DiNello, who has been with the company for 40 years, has led a comeback for Flagstar from the depths of the financial crisis, when the mortgage-dependent bank was ravaged by the housing meltdown and assets dwindled from about $17.5 billion to just $9 billion. He has bolstered Flagstar’s retail-banking business and commercial lending while maintaining its status as one of America’s biggest home lenders. The company also has expanded regionally in Ohio, Indiana, Wisconsin and California as well as Michigan.
Hand-in-hand with its recovery, Flagstar came up with a brand theme that was about “crafting” its approach to the individual needs and personalities of its customers. “We knew we were the kind of company that truly tried to figure out how we could help people with their financial needs and make their lives better by understanding what they needed and what part of that we could satisfy,” DiNello said.
And increasingly, Flagstar is willing to crow about its renewed success. That’s why, in 2017, the company agreed to sponsor the National Basketball Association’s Pistons, and now its logo is the only commercial property that appears on players’ jerseys.

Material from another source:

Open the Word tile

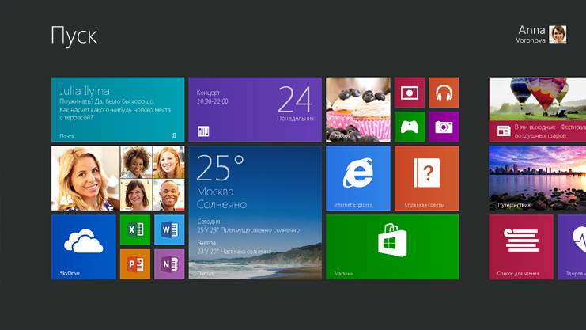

It was logical for Flagstar to consider talking with Griffin after the six-time all-star and Slam Dunk champion was acquired by the Pistons in a blockbuster trade with the Los Angeles Clippers last year. Yet Griffin had remained among the lower-profile NBA stars in terms of brand and advertising presence, a relationship with carmaker Kia among his few big deals.
“He’s very particular about who he does things with,” DiNello said of Griffin. But Flagstar was “looking for a way to anchor” its relationship with the Pistons “and to make it potentially more apparent.” Griffin’s people and the team “did a lot of due diligence to get comfortable with Flagstar, and we did the same with him. At the end of the day, there was a strong connection.”
DiNello and his lieutenants also believed that Griffin’s involvement would dovetail well with the “crafting” theme of its brand and advertising. The narrative could show how Griffin “crafted” a legendary basketball career from his childhood days on.
In the ad, titled “Two Crafted Lives,” scenes depicting the young Griffin building his basketball chops are interspersed with scenes depicting a young DiNello applying himself to future business skills, including conducting a school bake sale and figuring out math equations on a chalkboard. “It doesn’t just happen overnight,” the ad says. “It takes time … dedication … commitment.”
And while DiNello isn’t named while it’s obvious to viewers who Griffin is, the CEO’s identity is implied at the end of the ad when he and Griffin shake hands on a stage. The spot ends with the voiceover, “Success is crafted.”
“The focus isn’t on me but on [Griffin], the way we wanted,” DiNello explained. But the commercial “brings out different ways people can craft their careers and their lives and do good things along the way. That’s the message we wanted to send; that’s the kind of company we are. We help people be mentors where we can be, and we want to show that we really do care about our customers and do what’s most important for them.”
At the same time that he’s helping craft Flagstar’s higher profile, DiNello acknowledged remaining challenges in the trenches as well, especially from mandatory investments in online technology where industry giants can afford to outspend mid-market players many times over.
“The younger generation is establishing relationships with big national banks, and as older people die off, small and medium-sized banks” are endangered, he said. “It’s not a product issue; it’s strictly a technology issue.”